● Exercise data:
*** Begin section ***

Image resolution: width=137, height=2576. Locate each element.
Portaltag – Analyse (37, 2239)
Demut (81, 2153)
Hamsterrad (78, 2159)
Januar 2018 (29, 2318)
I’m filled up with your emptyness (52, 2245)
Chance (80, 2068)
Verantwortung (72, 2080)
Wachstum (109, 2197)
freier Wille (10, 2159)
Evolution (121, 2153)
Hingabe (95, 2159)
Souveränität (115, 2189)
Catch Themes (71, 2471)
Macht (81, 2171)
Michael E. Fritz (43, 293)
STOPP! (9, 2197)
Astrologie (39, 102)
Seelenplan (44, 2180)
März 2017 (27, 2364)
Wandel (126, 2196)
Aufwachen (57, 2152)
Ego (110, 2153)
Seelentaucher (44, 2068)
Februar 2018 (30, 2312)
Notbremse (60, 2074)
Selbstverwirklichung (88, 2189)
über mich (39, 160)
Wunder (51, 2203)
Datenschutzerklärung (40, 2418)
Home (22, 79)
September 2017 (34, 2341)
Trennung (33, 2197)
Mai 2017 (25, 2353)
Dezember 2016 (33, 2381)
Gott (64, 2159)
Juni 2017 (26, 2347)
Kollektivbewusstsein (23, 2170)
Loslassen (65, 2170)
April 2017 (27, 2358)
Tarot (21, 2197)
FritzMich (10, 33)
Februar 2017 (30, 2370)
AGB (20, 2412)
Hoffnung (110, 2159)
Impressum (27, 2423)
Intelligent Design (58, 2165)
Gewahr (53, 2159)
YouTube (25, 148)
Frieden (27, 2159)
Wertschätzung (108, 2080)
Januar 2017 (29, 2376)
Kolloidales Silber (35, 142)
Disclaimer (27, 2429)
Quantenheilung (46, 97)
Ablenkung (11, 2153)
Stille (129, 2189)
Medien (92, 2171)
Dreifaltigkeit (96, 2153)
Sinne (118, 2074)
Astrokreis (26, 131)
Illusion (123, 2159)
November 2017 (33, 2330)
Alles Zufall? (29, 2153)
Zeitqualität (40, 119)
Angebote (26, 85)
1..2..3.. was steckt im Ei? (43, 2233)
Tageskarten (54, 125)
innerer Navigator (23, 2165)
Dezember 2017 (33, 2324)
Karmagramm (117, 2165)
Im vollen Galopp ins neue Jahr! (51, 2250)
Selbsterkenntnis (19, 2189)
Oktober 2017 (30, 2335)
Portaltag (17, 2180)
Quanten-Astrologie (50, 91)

*** End section ***

● Task details:
Transcribe the material exactly, stopping after the "über mich (39, 160)" line.

● Output of the task:
Image resolution: width=137, height=2576. Locate each element.
Portaltag – Analyse (37, 2239)
Demut (81, 2153)
Hamsterrad (78, 2159)
Januar 2018 (29, 2318)
I’m filled up with your emptyness (52, 2245)
Chance (80, 2068)
Verantwortung (72, 2080)
Wachstum (109, 2197)
freier Wille (10, 2159)
Evolution (121, 2153)
Hingabe (95, 2159)
Souveränität (115, 2189)
Catch Themes (71, 2471)
Macht (81, 2171)
Michael E. Fritz (43, 293)
STOPP! (9, 2197)
Astrologie (39, 102)
Seelenplan (44, 2180)
März 2017 (27, 2364)
Wandel (126, 2196)
Aufwachen (57, 2152)
Ego (110, 2153)
Seelentaucher (44, 2068)
Februar 2018 (30, 2312)
Notbremse (60, 2074)
Selbstverwirklichung (88, 2189)
über mich (39, 160)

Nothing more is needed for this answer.